Though occupancy rates fell between 2009 and 2016, the needs of nursing home residents have grown considerably — placing more demands on sometimes unprepared nursing staff, according to an in-depth analysis published by the Henry J. Kaiser Family Foundation.

In 2016, nearly half of nursing home residents had a dementia diagnosis, and just under one-third had other psychiatric conditions such as schizophrenia, mood disorders or other diagnoses. In addition, the report found nearly two-thirds of residents received psychoactive medications, including anti-depressants, anti-anxiety drugs, sedatives, hypnotics and antipsychotics.

Average total nursing hours increased to 4.1 per resident day for 2016, up from 3.9 in 2009, but the report noted wide variations by state and said many of the overall hours are are still accounted for by non-licensed nursing aides.

“Over the past 25 years, numerous research studies have documented a significant relationship between higher nurse staffing levels, particularly RN staffing, and the better outcomes of care,” wrote lead researcher Charlene Harrington, RN, Ph.D., FAAN, professor emeritus at the University of California-San Francisco School of Nursing. “Nursing assistants who provide most of the care to these individuals often have limited training in working with this [behavioral health] population. … Regulations could implement ACA requirements to improve the quality of care for residents with cognitive impairments and further restrict the use of psychotropic agents.”

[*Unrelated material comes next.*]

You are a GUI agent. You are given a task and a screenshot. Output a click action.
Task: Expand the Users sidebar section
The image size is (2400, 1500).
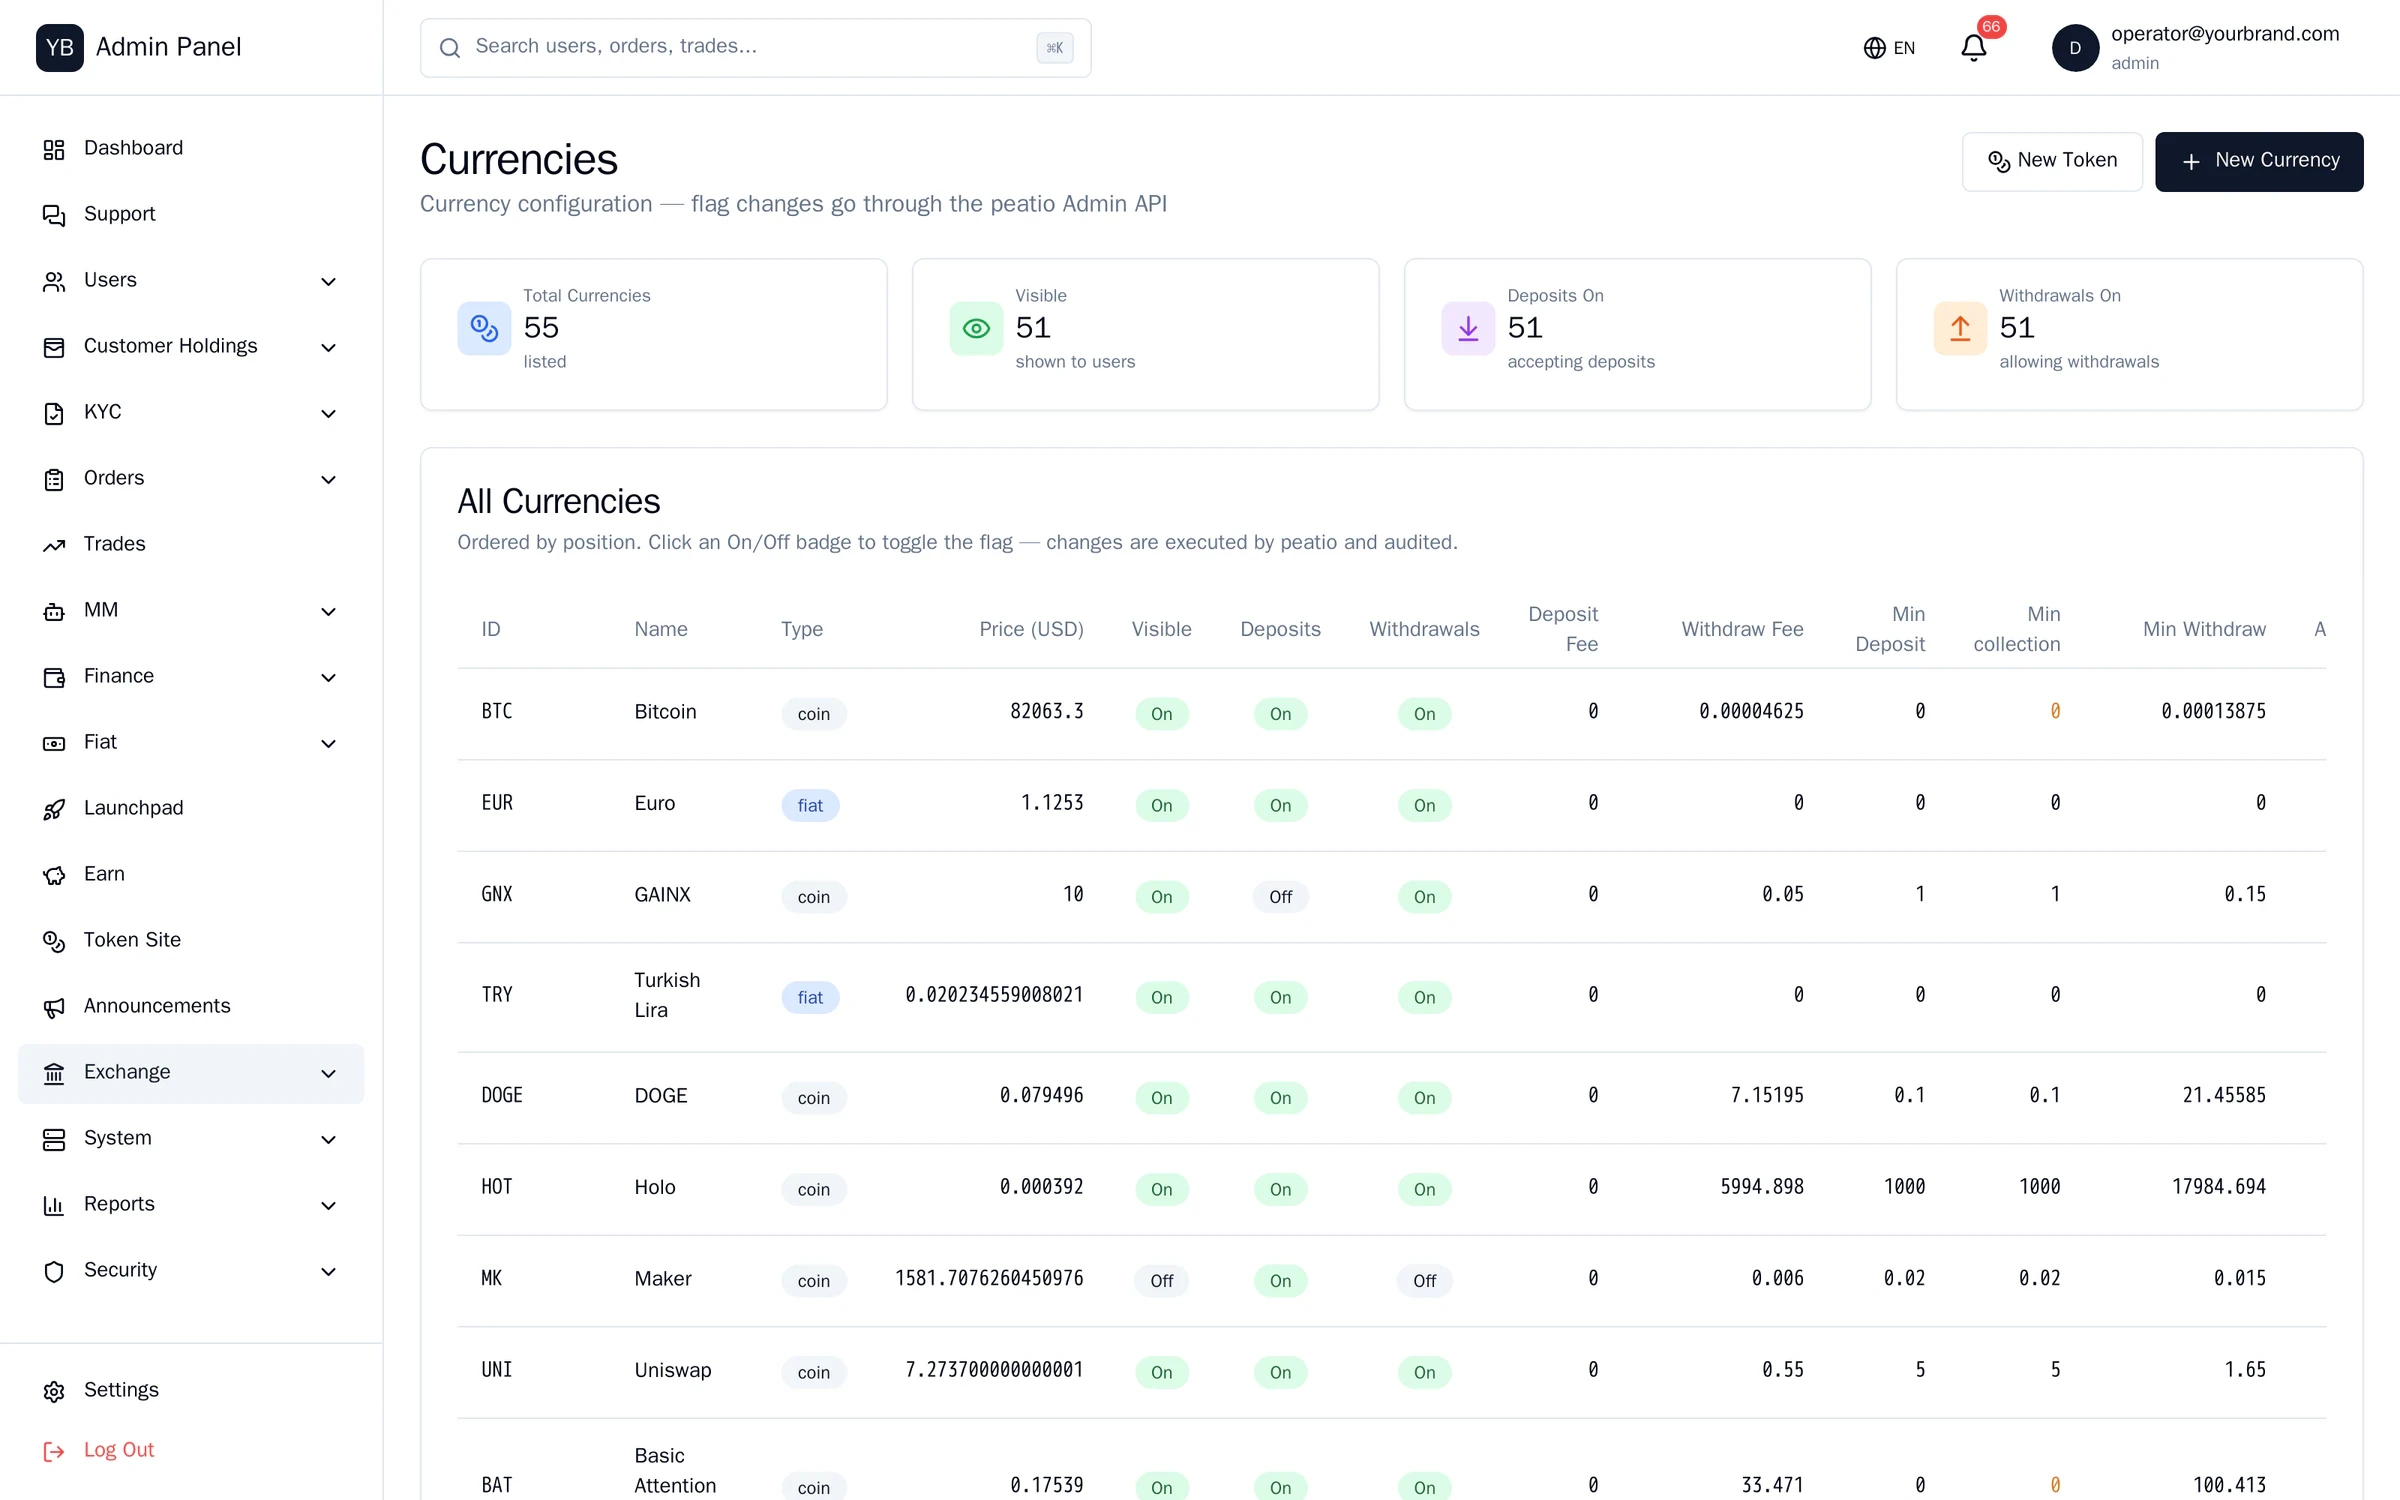tap(191, 280)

The report, published April 3, helps to highlight recent trends in skilled nursing, both nationally and regionally, and is intended to help policymakers understand recent changes or identify areas of focus. It is based on the federal Online Survey, Certification, and Reporting system (OSCAR) and Certification and Survey Provider Enhanced Reports (CASPER) system and also examines staffing levels, payment, and compliance.

The most common deficiencies in 2016 were given for failures in infection control, accident environment, food sanitation, quality of care, and pharmacy consultation.

“In 2016, more than one in five facilities received a deficiency for actual harm or jeopardy,” Harrington wrote. “As with other outcomes, there was wide variation across states in these outcomes; however, some states had high rates across all top ten deficiencies.”

Other key findings of the report include:

  • Between 2009 and 2013, the average number of deficiencies per facility declined from 9.33 to 7.28, though there was a slight increase between 2013 and 2016.
  • The proportion of for-profit facilities increased from 67% in 2009 to 69% in 2016.
  • Medicaid is the primary payer source for most certified nursing facility residents, with 62% of residents — about 832,000 people — having Medicaid as their primary payer in 2016. States in the East have higher Medicaid population shares.